Idiopathic Diseases of Man — IDIOM  

Rare Disease Clinical Trial

Official title: Idiopathic Diseases of Man (IDIOM)

Status Enrolling by invitation

Clinical Trial Summary

This research is being done to learn more about possible genetic causes of currently undiagnosed conditions, and to find out how the development of new technologies, such as DNA sequencing, can increase knowledge of the role genetic variants play in disorders and possibly how genetic variants may help de-termine the best treatment options.

The recent development of new technologies has increased our ability to understand how genetic mutations are associated with disease. Using these technologies to find the genetic variants responsible for rare diseases is a rapidly growing field and has already begun to transform the way conditions with unknown causes are diagnosed and treated.

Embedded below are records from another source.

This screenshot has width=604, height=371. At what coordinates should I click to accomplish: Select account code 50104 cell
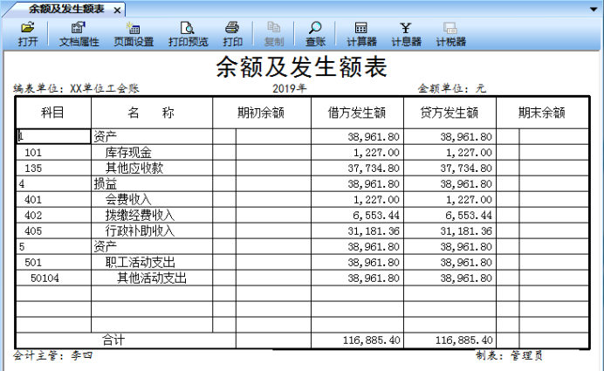45,278
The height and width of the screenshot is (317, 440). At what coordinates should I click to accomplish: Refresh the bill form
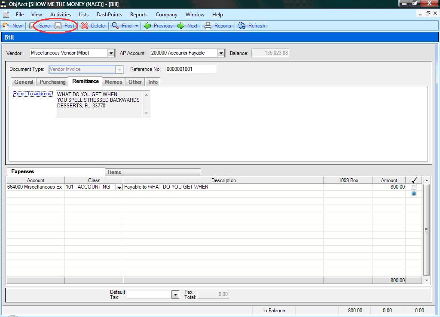(x=242, y=26)
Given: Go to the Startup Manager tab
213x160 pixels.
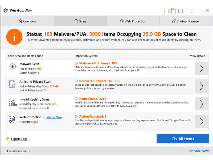Looking at the screenshot, I should tap(186, 21).
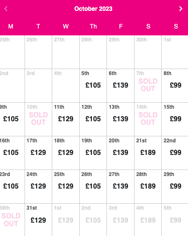Click the sold out 7th October cell
The width and height of the screenshot is (188, 236).
(148, 85)
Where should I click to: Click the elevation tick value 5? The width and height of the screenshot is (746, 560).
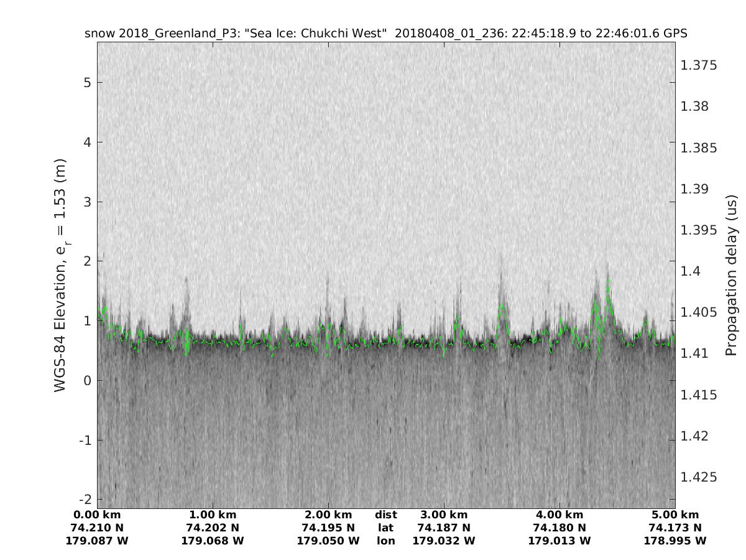pos(88,83)
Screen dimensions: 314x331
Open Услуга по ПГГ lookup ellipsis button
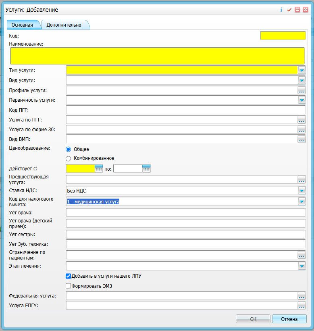302,119
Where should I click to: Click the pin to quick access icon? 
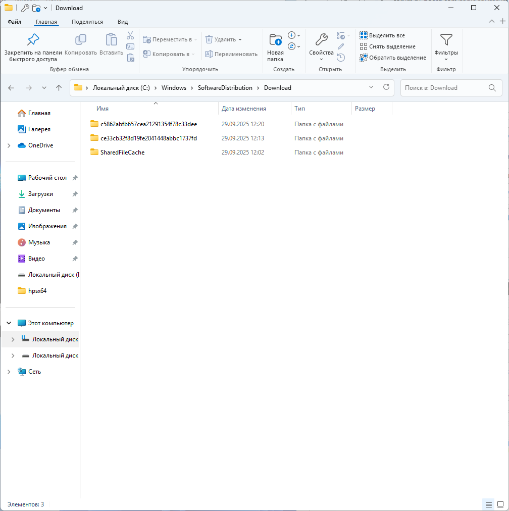pyautogui.click(x=33, y=40)
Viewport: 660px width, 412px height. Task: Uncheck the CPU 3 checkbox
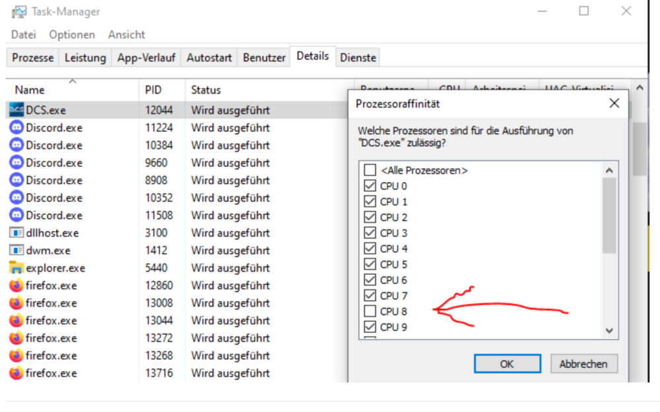[370, 233]

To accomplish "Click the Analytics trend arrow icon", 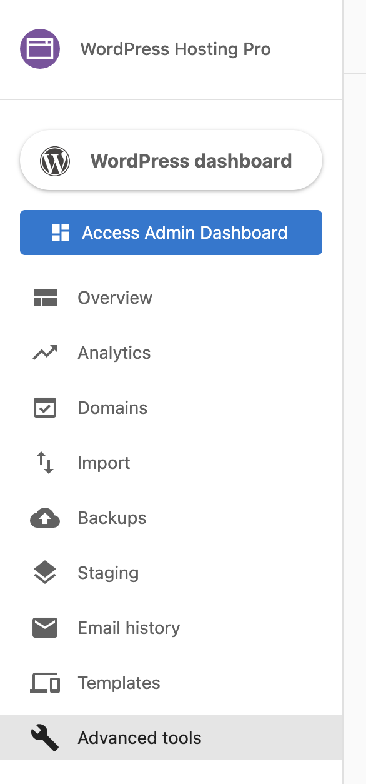I will pos(45,353).
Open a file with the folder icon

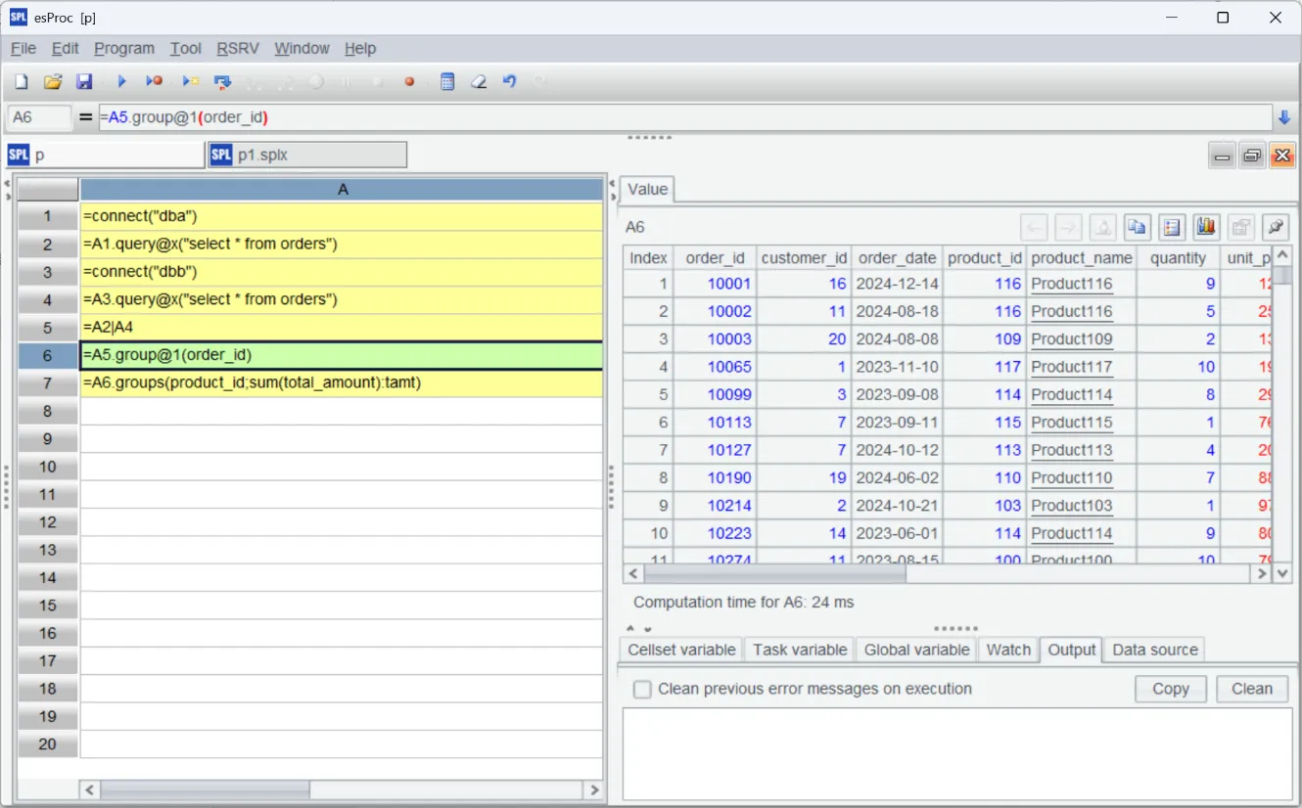pos(53,82)
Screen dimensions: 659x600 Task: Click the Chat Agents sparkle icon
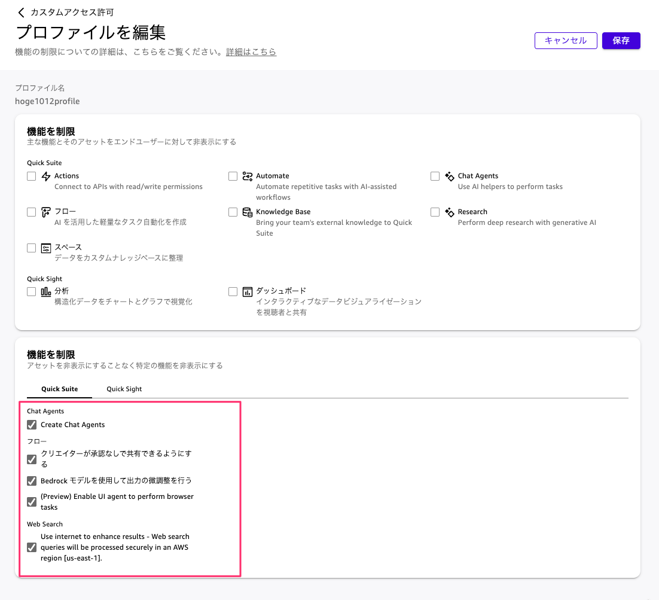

Hypothesis: Identification of new genomic variants associated with idiopathic diseases and/or diseases of unknown etiology will advance medical knowledge about rare and common diseases.

Clinical Trial Description

n/a

Related Conditions & MeSH terms

• Idiopathic Disease
• Rare Disease
• Rare Diseases

• NCT number: NCT01440218
• Study type: Observational
• Source: Scripps Translational Science Institute
• Status: Enrolling by invitation
• Start date: September 2011
• Completion date: December 2030